This function is a port of the original biocorex function in Python by Greg Ver Steeg: https://github.com/gregversteeg/bio_corex. Reference: Greg Ver Steeg and Aram Galstyan. "Discovering Structure in High-Dimensional Data Through Correlation Explanation." NIPS, 2014. arXiv preprint arXiv:1406.1222.

Value

Returns either a rcorex object or a list of repeated runs as determined by the return_all_runs argument. An rcorex object is a list that contains the following components: #'

data - the user data supplied in call to corex.
call - the call used to run corex.
tcs - a vector of TC for n_hidden variables.
alpha - a 2D adjaceny matrix of connections between input variables and hidden variables.
p_y_given_x - a 3D array of numerics in range (0, 1), that represent the probability that each observed x variable belongs to n_hidden latent variables of dimension dim_hidden. p_y_given_x has dimensions (n_hidden, n_samples, dim_hidden).
theta - a list of the estimated parameters
log_p_y - a 2D matrix representing the log of the marginal probability of the latent variables.
log_z - a 2D matrix containing the pointwise estimate of total correlation explained by each latent variable for each sample - this is used to estimate overall total correlation.

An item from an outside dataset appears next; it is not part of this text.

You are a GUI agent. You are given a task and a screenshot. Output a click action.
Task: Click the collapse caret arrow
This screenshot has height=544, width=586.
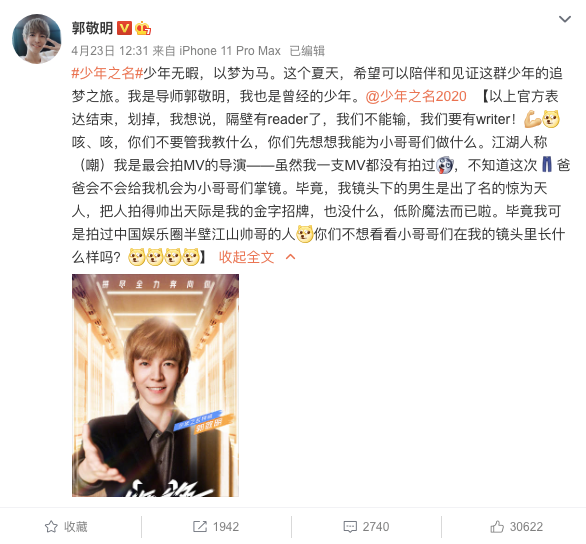click(x=290, y=257)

dim_visible - only present if discrete marginals were specified. Lists the number of discrete levels that exist in the data.

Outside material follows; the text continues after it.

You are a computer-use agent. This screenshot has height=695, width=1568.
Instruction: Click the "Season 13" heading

iterations - the number of iterations for which the algorithm ran.
tc_history - a list that records the TC results for each iteration of the algorithm.
marginal_description - a character string which determines the marginal distribution of the data.
mis - an array that specifies the mutual information between each observed variable and hidden variable.
clusters - a vector that assigns a hidden variable label to each input variable.
labels - a 2D matrix of dimensions (nrow(data), n_hidden) that assigns a dimension label for each hidden variable to each row of data.